For a good portion of this year, that shit caught up with me and hammered me hard. It wasn't the first time, but it was maybe the worst. The question "why bother?" was a constant buzzing undercurrent to my waking hours. I sleepwalked through a lot of days. I got depressed and wrote a dark blog that made my close friends call and leave alarmed messages on my voicemail.
As much satisfaction as I get out of making my music, the futility of it often occurs to me. The more time I spend making music, the more I realize that it is lost on most people. I hate to say it, but so many of the population have tin ears. The empty-calorie stuff they ladel down their proverbial throats is unbelievable. So why should I lie awake at night worrying about how to perfect those three-part harmonies?

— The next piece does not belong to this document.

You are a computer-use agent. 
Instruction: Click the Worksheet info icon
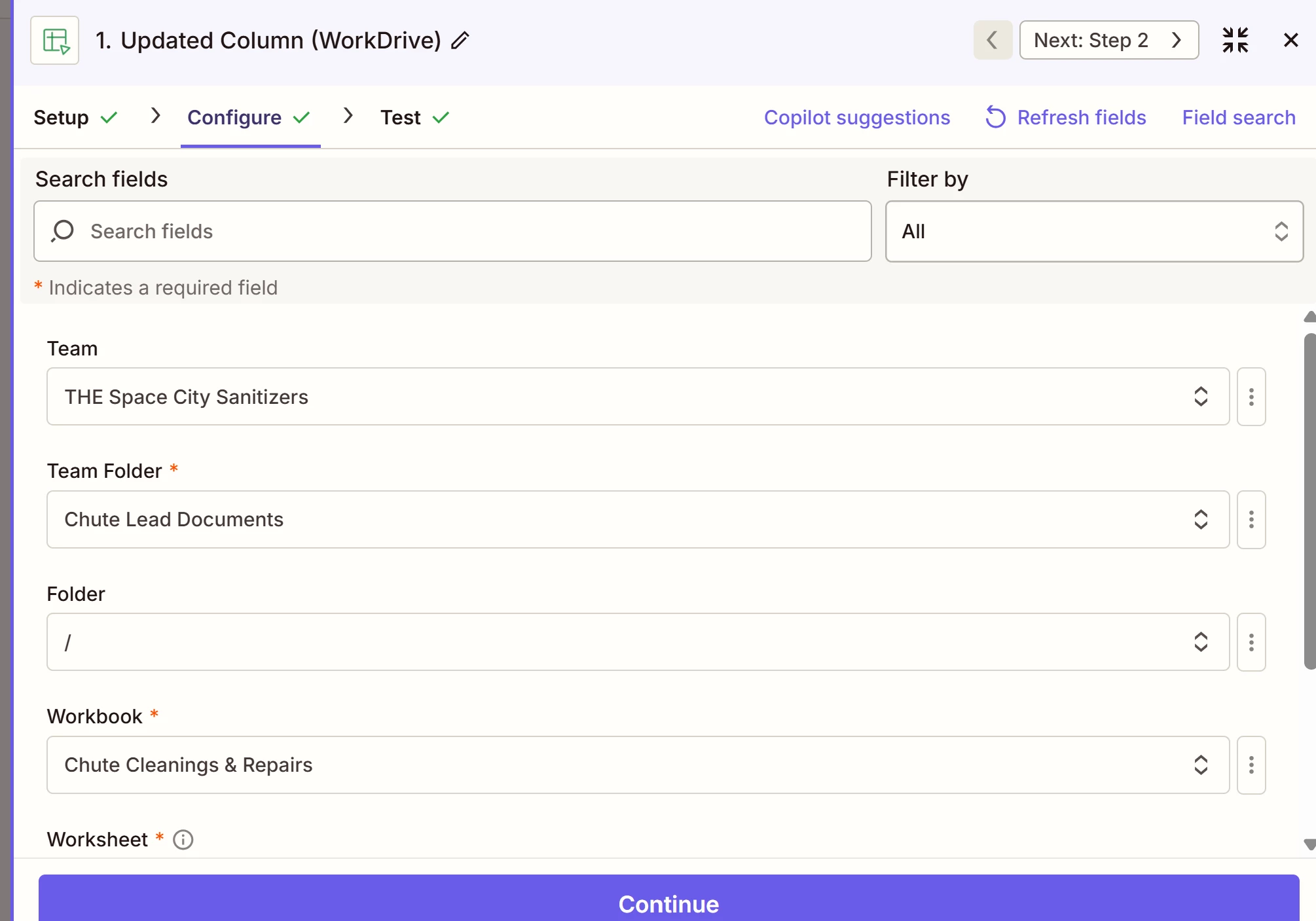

What, indeed, is the f*cking point?
I played 60-some shows in 2009. Many of them were gigs I'd rather not have had to play, but paid money I couldn't refuse. My good friend and drummer Matt Farley moved to Nashville in the summertime and BST the live band officially went on hiatus. I wrote about 40 songs this year (and as many instrumentals). I did music for a short film. Produced recordings for other people. Traveled a bit. I released an e.p. of some of the best music I've ever done. It features guest performances by people who have been musical heroes of mine for almost as long as I've been playing. And the endorsement of these folks is one of the few things that makes me wanna wake up every day and keep doing it.
Fighting complacency and cynicism is a full-time job, and it doesn't get easier. 2009 was testament to this fact.
Oh well, let's get on with it. Happy New Year.